Deeper friction: refactoring without static analysis

Refactoring code is difficult without good IDE support. I refactored my project from a submodule structure into a monorepo and spent enormous time fixing missing exports. (The monorepo refactor was itself a workaround for a VS Code Plugin issue that prevented IntelliSense from indexing the repo under development.) TestItemRunner also had an issue causing crashes due to ImportError after a few minutes of running (I submitted a PR with a fix that has since been merged).

Changing a struct definition or function signature, without static analysis, leads to error messages like “no method matching…(a long list of type parameters).” That error requires two cognitive steps to diagnose: which dispatch out of the many was intended, and which argument is problematic. My workaround has been to limit my use of multiple dispatch so that when code errors, I have only one function signature to consider. It is a conscious tradeoff for clarity. This works for my own code, but errors that propagate through libraries can still produce cryptic messages.

Performance friction: allocation and compilation

There is a constant fight against allocation and compilation time. To avoid allocation while supporting an evolving model library, I used NamedTuples extensively, which may have been a mistake. I am doing:

struct ResidualWorkspace{T1, T2, ...}
   var_addr::T1
   var_val::T2
   ...
end

struct SystemResiduals{T1, ...}
   ws::T1
   ...
end

sr = SystemResiduals((model1=ResidualWorkspace(...),
                      model2=ResidualWorkspace(...), ...), ...)

But compilation of methods specializing on sr became extremely slow. It’s like two minutes. Diagnosis showed the type parameter was 28 KB. I was unknowingly beating the compiler too hard. My current workaround is using Ref{Any} as a type barrier, but I honestly not sure if this level of internals are supposed to be used by application developers.

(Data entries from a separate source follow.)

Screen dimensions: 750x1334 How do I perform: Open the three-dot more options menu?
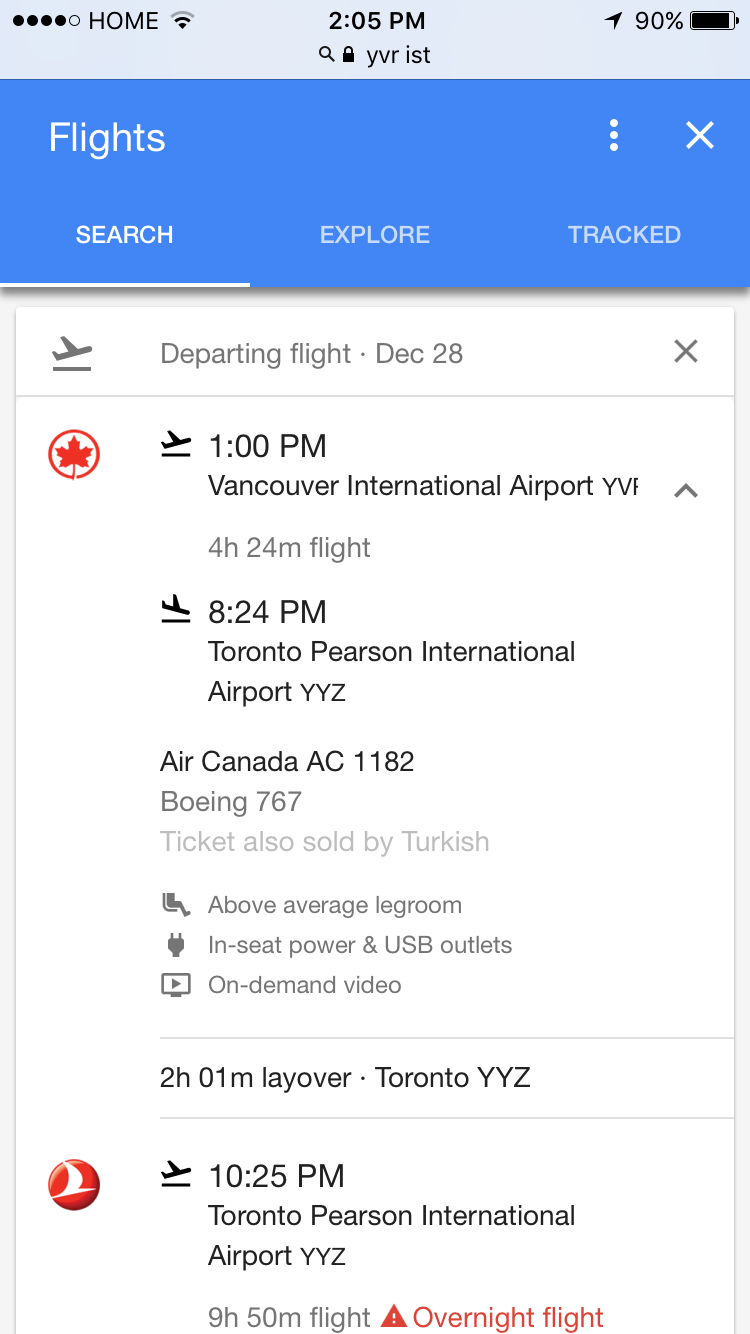614,136
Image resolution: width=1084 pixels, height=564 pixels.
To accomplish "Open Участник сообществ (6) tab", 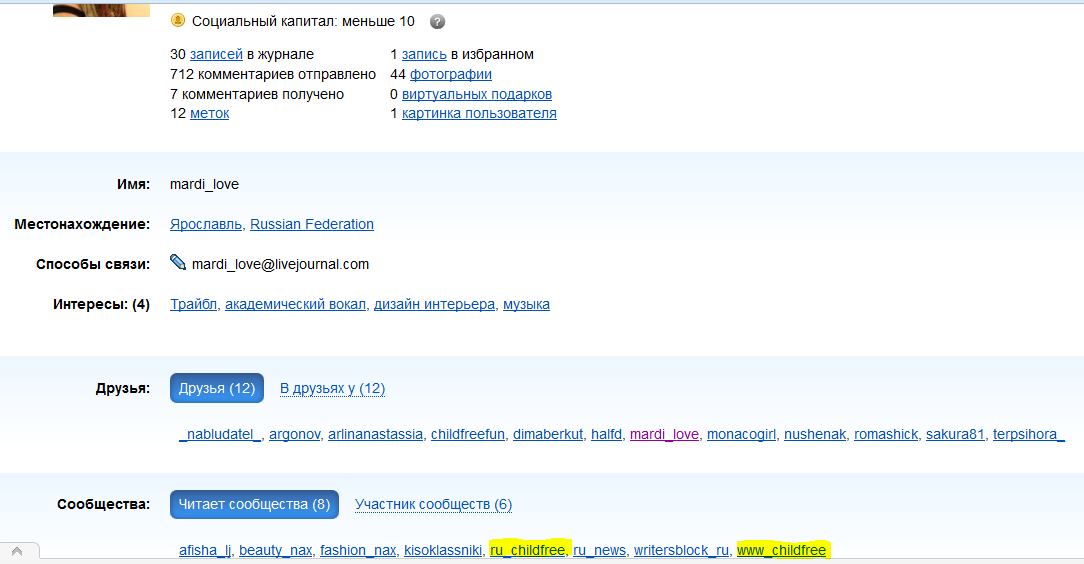I will pos(433,504).
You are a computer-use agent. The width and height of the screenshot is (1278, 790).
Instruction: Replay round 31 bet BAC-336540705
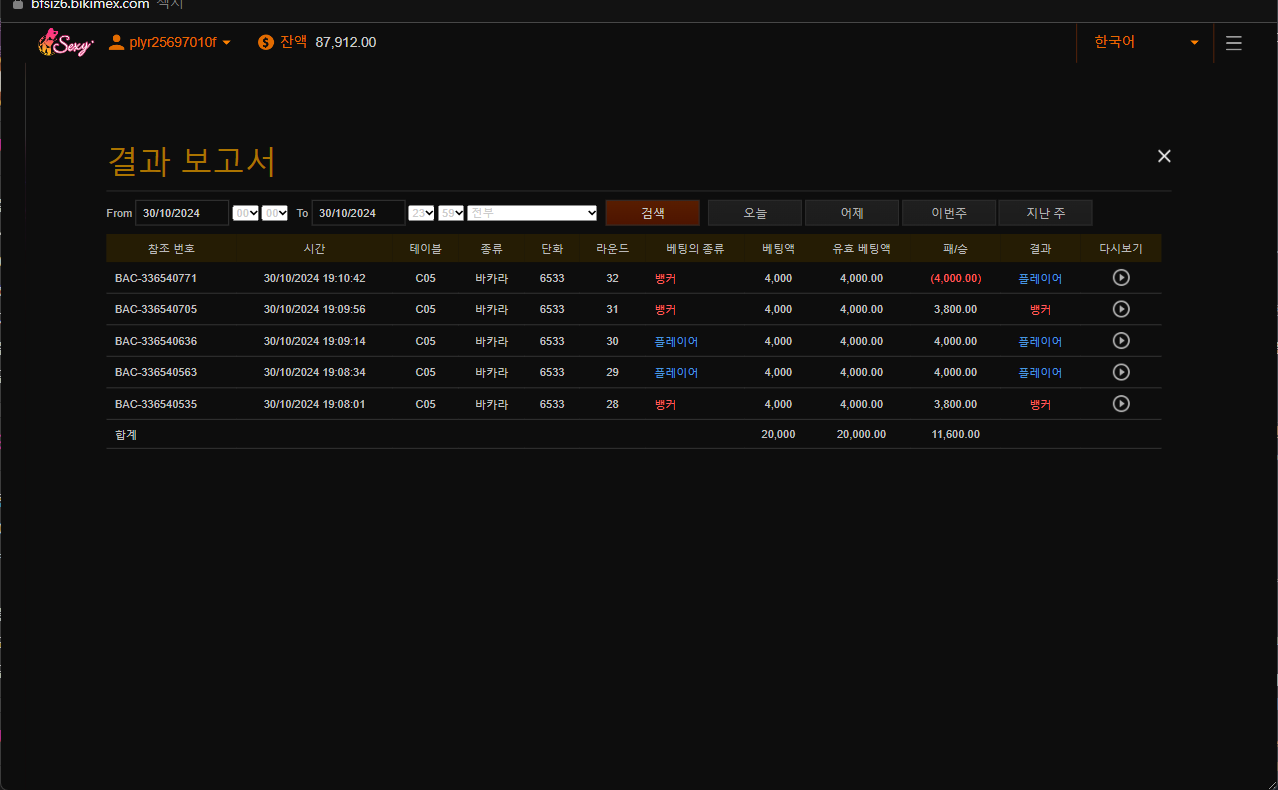pos(1121,309)
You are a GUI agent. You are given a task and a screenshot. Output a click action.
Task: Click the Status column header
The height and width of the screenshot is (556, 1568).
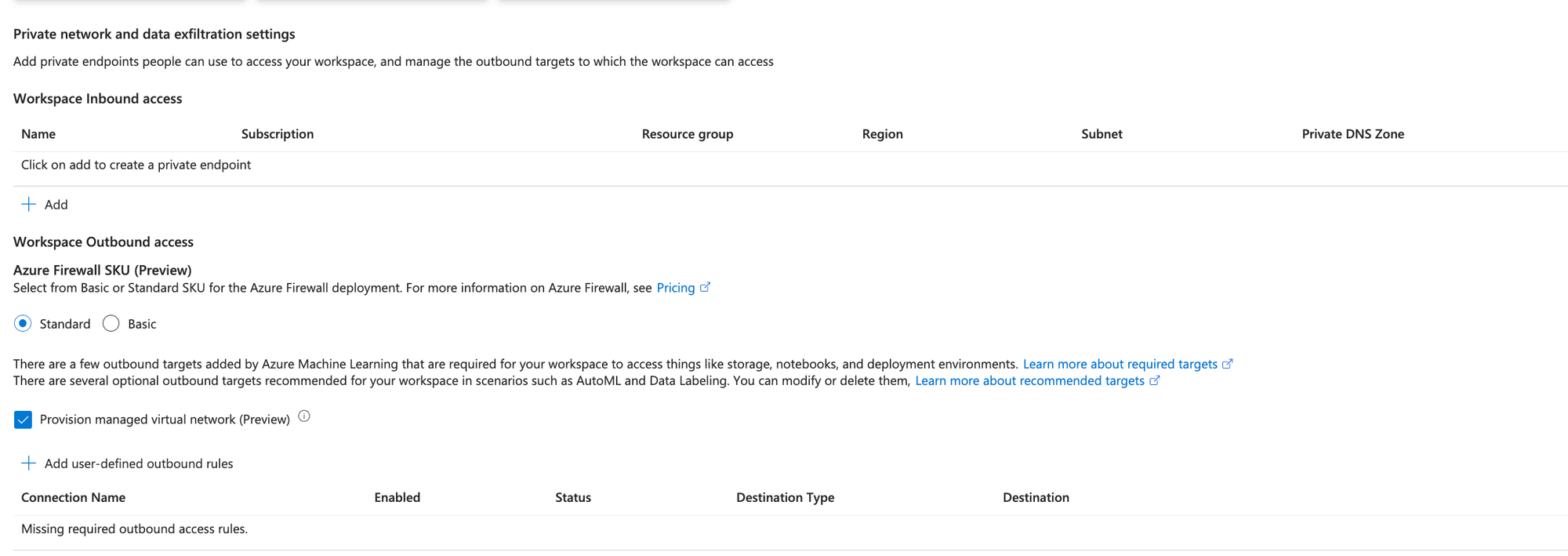pyautogui.click(x=573, y=497)
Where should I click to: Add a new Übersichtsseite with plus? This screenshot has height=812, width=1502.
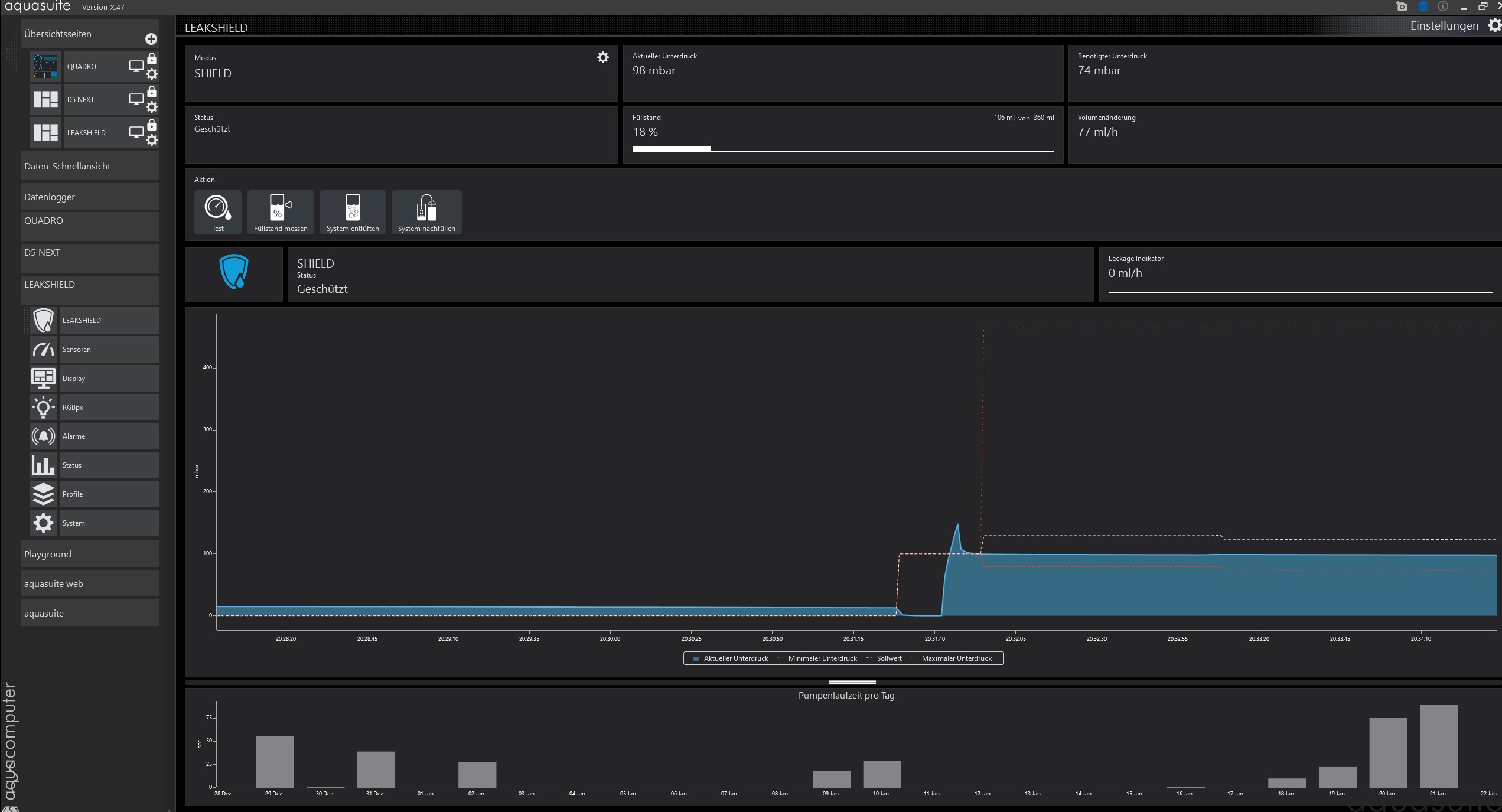151,39
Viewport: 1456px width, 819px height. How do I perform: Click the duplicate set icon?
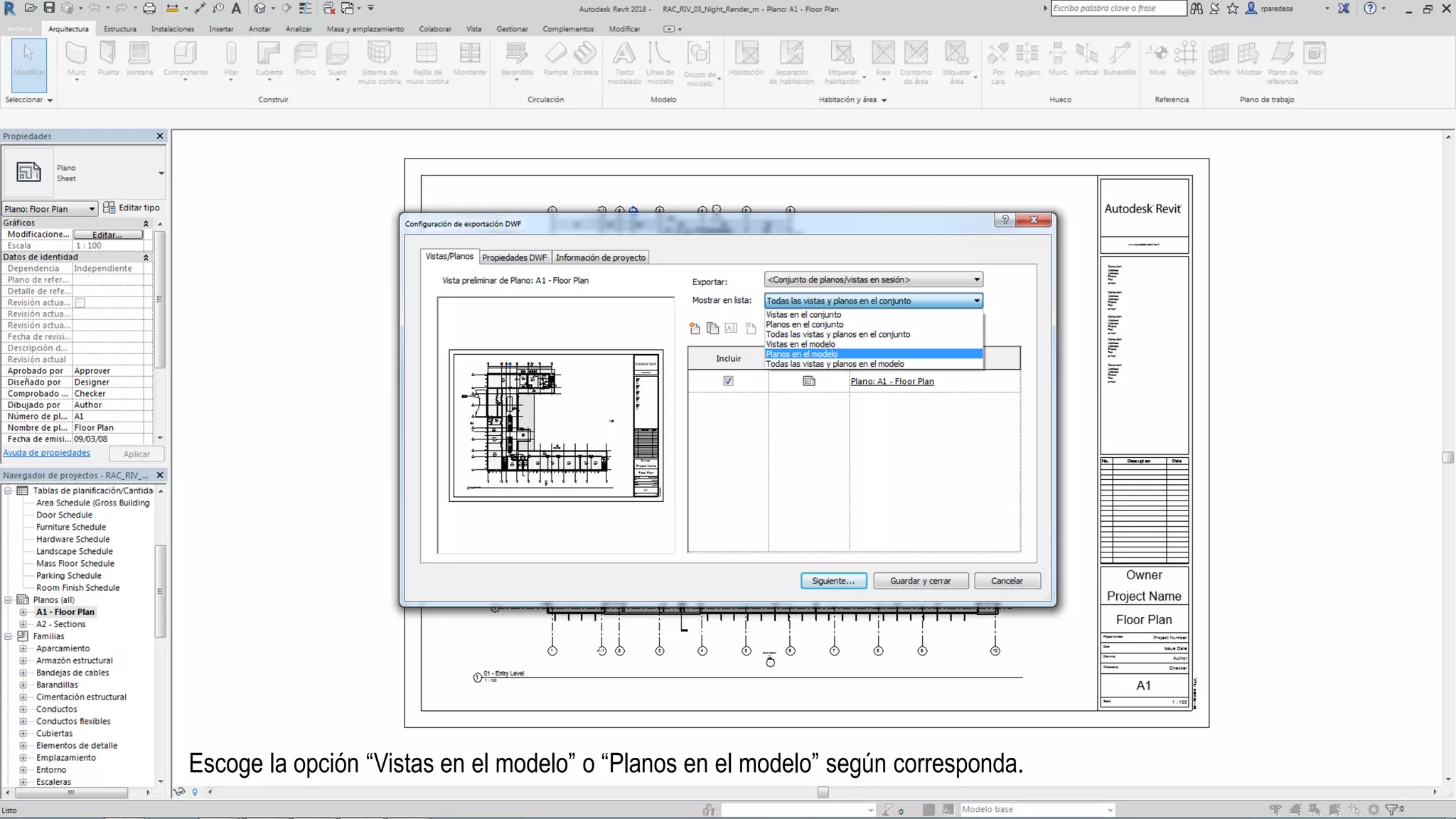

I also used closure patterns to capture concrete types and avoid type instability, but later learned that closures won’t be cached in PrecompileTools workflows. I had to switch to functors, which has been working fine.

Learning to live with it

The experience is challenging for those package developers who are willing to trade upfront effort for certainty (and performance). Allocation and type stability are difficult to reason about, and I often find myself in a cycle: small refactor → performance degradation → significant time isolating the issue → another refactor. I now have thousands of tests and have learned to set up regression tests for allocation in hot loops, which hopefully catches issues early.

Looking forward

This is just a post to share my experience, and I haven’t been able to publish my code. But I’m curious: what is the root cause of these friction points? Is there discussion of a Julia 2.0 that might be breaking but would improve developer experience – perhaps being more restrictive in some language features to make reasoning easier for both the LSP and developers? Those are on my wish list:

  • stricter interfaces or traits
  • optional static typing or signatures
  • compiler limits on specialization – and require the think more upfront
  • default on explicit using/import

Anyway, since my community is Python-heavy, I will probably end up packaging with PackageCompiler.jl. But I’d love to hear your perspectives and suggestions.

16 Likes

Some of that may be included here, and doesn’t require a 2.0:

1 Like

I hope that this issue will be resolved by GitHub - aviatesk/JETLS.jl: A new language server for Julia, enabling modern, compiler-powered tooling.. Can you check if it really resolves this issue?

It is still a bit slow (which will change), though.